Hot Chocolate Festivals Here and There: New York, Vancouver, Oaxaca

Remember Festivus?  Or maybe I'm dating myself.  Seinfeld took place a long time ago, arguably in another era. An arbitrary era of peacetime irreverence and irrelevance.  An era that gave us Reality Bites and all of the related musings about Generation X's distinctly American form of self loathing, a sort of post Portnoy's Complaint woe-is-me refrain in which the country's newest batch of adults invited themselves to mope about not doing quite as well as their parents. In the 21st century, though we haven't yet come to a consensus about terrorism being only the latest bugaboo to replace communism, we're perhaps realizing with newfound gravity that manifest destiny really is a myth, as we contend with a collapsing planet, collapsing economies, and the perfectly ok reality that the United States doesn't print its own license to be at the center of world affairs.

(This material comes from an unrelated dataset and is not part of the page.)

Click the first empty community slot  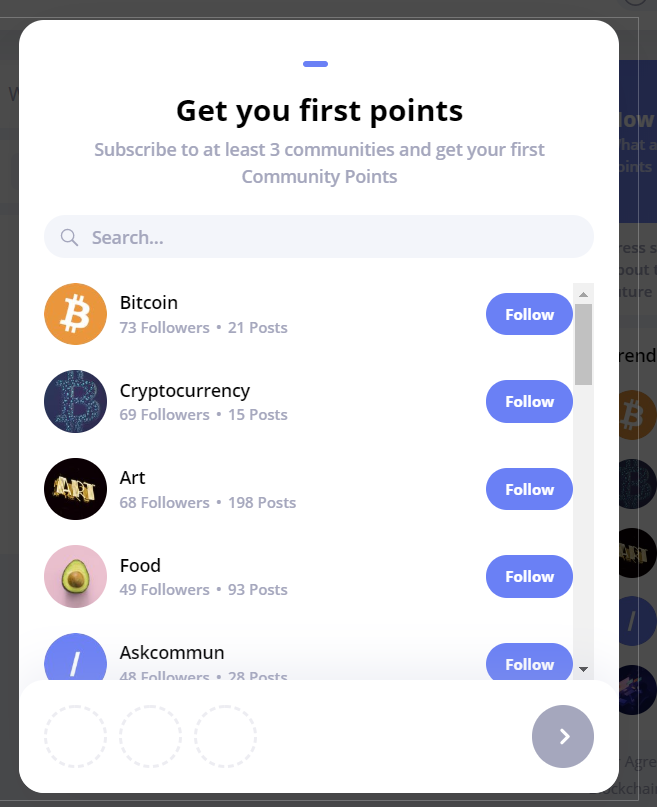[76, 736]
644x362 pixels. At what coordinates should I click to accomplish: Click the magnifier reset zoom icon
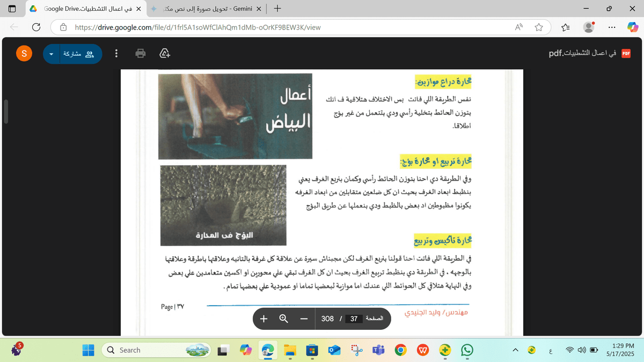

But, still, we're not without motivation to celebrate ourselves and convene for feasts of one kind or another.  And if the word "festival" was once reserved for village- or county-wide affairs of universal gravity, it can now refer to niche events of any kind.  In fact, participants in modern American festivals need not convene at all.  Rather, they can pour in, in a steady stream, as has been the case every February for the past 20 years at the City Bakery in the Flatiron district of Manhattan, host of the Hot Chocolate Festival.  There's no critical mass, no oratory at this convention, just nineteen different flavors of thicker-than-life-blood hot chocolate served in rotation throughout the month.  This year's liquid chocolate celebration opens with the clean citrus sting of fresh lemon juice suspended in rich, cocoa-buttery chocolate and goes on to champion other flavors both comforting and startling such as caramel and "ode to the polar bear."

New Yorkers and their countrymen are not alone in this celebratory hot chocolate endeavor.  We're joined by our Good Neighbors to the North and the land South of the Border.  In Canada, Vancouver is staging a parallel Hot Chocolate Festival, which runs through Valentine's Day and features as many varieties as City Bakery at about as many different venues. And since I haven't yet found a Mexican fiesta de chocolate dedicated specifically to the drinking variety (the only variety known in Mesoamerica before chocolate became a colonial product), I'm declaring every day in Oaxaca--home to Chocolate Mayordomo--a festival day.

1 Comments:

Anonymous Anonymous said...

Easy now. By so declaring such in Oaxaca you run the risk of ironically licensing yourself -- in a sort of Lady Will Walker way of personal rule for private use -- in the new reality that decentralizes power. Citizens there, and everywhere, should be OK with it as long as it is in concert with, to paraphrase Billy Collins, 7 billion (and counting) centers of the universe.